= Pei Shiqing =

Sui dynasty Chinese diplomat

Pei Shiqing was a Sui dynasty Chinese diplomat. He is the first envoy sent by China to Japan thus witnessed the beginning of Sino-Japanese relations.

== Life ==
Historical records of his personal life are largely absent. From his surname it is certain that he was a member of Pei clan of Hedong. Details of his exact life events are missing. There are three historical records mentioned Shiqing. The three records come from China, Japan and Korea respectively.

According to the Chinese historical record "Book of Sui", he was sent to Japan, then the kingdom of Wa (倭), as an envoy by Emperor Yang of Sui in the year of 604. He took the route across the kingdom of Baekje (one of the three proto-Korean kingdoms in today's Korean peninsula).
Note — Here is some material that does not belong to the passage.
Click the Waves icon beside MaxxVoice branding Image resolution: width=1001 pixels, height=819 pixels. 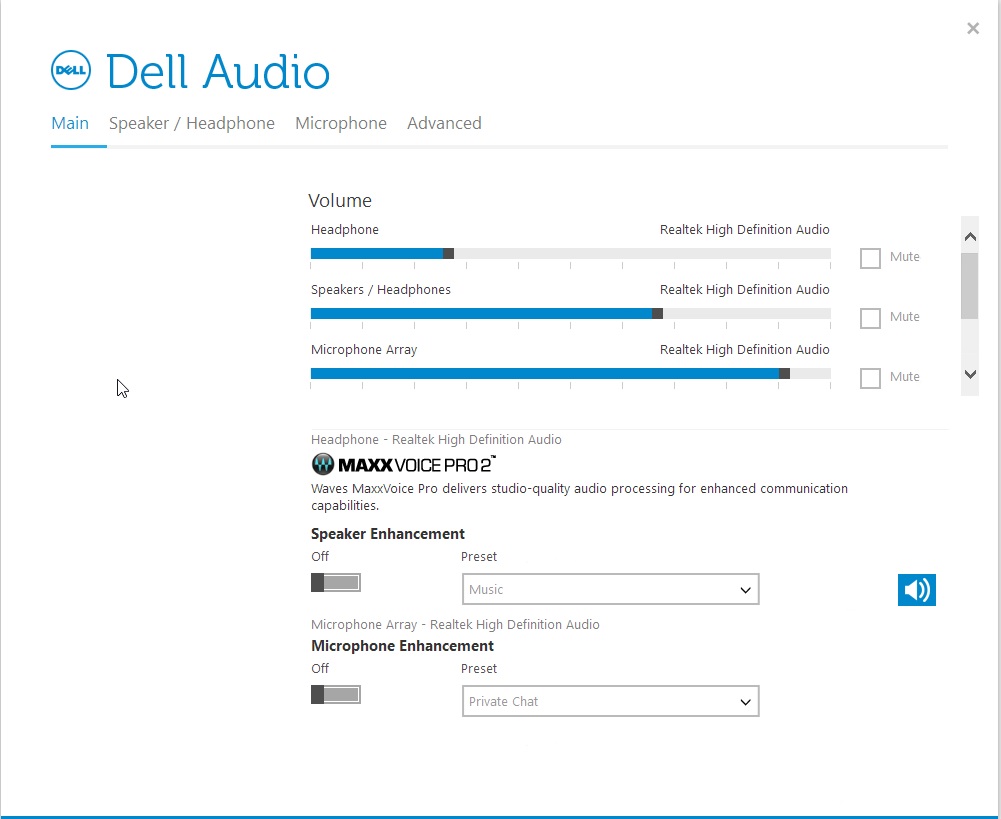[x=321, y=464]
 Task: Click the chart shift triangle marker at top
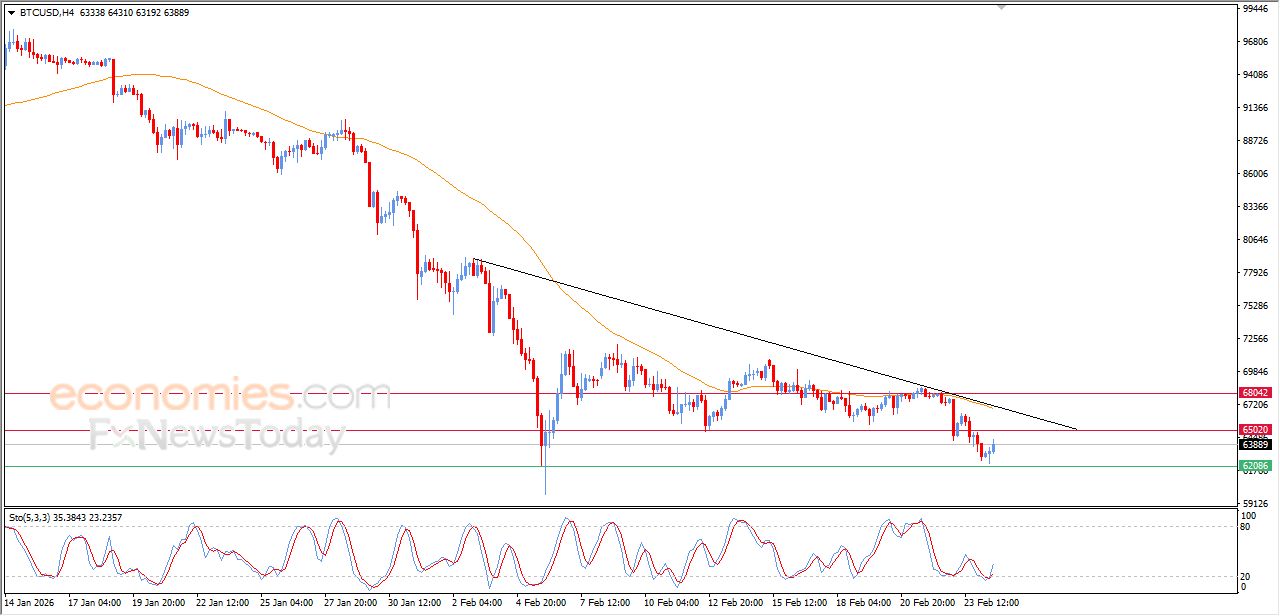pyautogui.click(x=1001, y=7)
When he arrived in Japan, he was greeted by the courtiers of Japanese monarch. Shiqing delivered the letter from the Chinese emperor to the Japanese monarch. After the delivery, he returned to China with Kuratsukuri no Fukuri and some Japanese students who were prepared to complete their education in China (such as Takamuko no Kuromaro). The two Japanese individuals' name were not specified by the Chinese source. Instead, they were mentioned by the Japanese historical record Nihongi. The Japanese monarch was Empress Suiko. It is possible that Pei also met with Prince Shotoku.

According to Korean historical record Samguk Sagi, Shiqing was received by King mu of Baekje when passing through the kingdom.

== In popular culture ==
Pei Shiqing was one of the characters of the social-satire parody Gag Manga Biyori by manga artist Kōsuke Masuda.